→ Text block
• • •

Facebook Inc. will pay $130 million to establish an independent board charged with reviewing the company's content moderating, providing long-term backing to its experiment in better policing the platform.

The money, which Facebook described as an "initial commitment," is meant to cover six years of operations, including salaries for board members, office space and a staff including case managers, lawyers and human resources personnel. A corporate trust managed by financial services firm Brown Brothers Harriman will in turn oversee the board's budget and administration.

The money marks a significant investment in an organization that doesn't yet exist, but could take on responsibility for some of the company's thorniest decisions. In recent years, Facebook has been beset by public controversies over how it handles misinformation, hate speech and graphic content.

Similar controversies have occurred at Alphabet Inc.'s YouTube and Twitter Inc. But Facebook is the first of the social media giants to give an outside organization potentially binding control over how some of them are addressed.

Sometimes dubbed "Facebook's Supreme Court," the board will function like an appeals court, with five-person panels adjudicating controversies arising from Facebook's in-house efforts to enforce its content standards. In addition to rendering binding decisions on a case-by-case basis, the board can recommend policy changes to Facebook that the company must publicly address.

• • •

→ Data section
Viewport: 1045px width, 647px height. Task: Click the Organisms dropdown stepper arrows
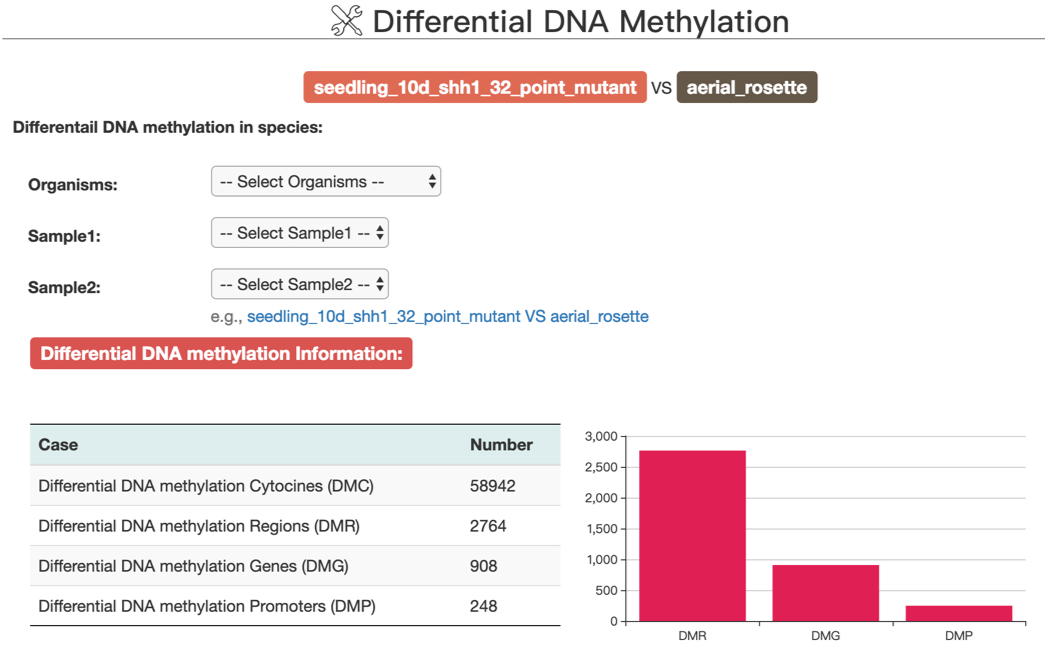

• • •

→ Work instructions
(1) Duplicate the stretch of the passage on Facebook's review board from "Similar controversies have" through "must publicly address.".
(2) Summarize the passage on Facebook's review board in two sentences.

→ Task-by-task outputs
(1)
Similar controversies have occurred at Alphabet Inc.'s YouTube and Twitter Inc. But Facebook is the first of the social media giants to give an outside organization potentially binding control over how some of them are addressed.

Sometimes dubbed "Facebook's Supreme Court," the board will function like an appeals court, with five-person panels adjudicating controversies arising from Facebook's in-house efforts to enforce its content standards. In addition to rendering binding decisions on a case-by-case basis, the board can recommend policy changes to Facebook that the company must publicly address.

(2) Facebook will pay $130 million to set up an independent board that reviews its content moderation, with the money covering six years of operations and a corporate trust managed by Brown Brothers Harriman overseeing the board's budget and administration. Working like an appeals court, the board will use five-person panels to make binding decisions case by case, and it can recommend policy changes that Facebook must publicly address.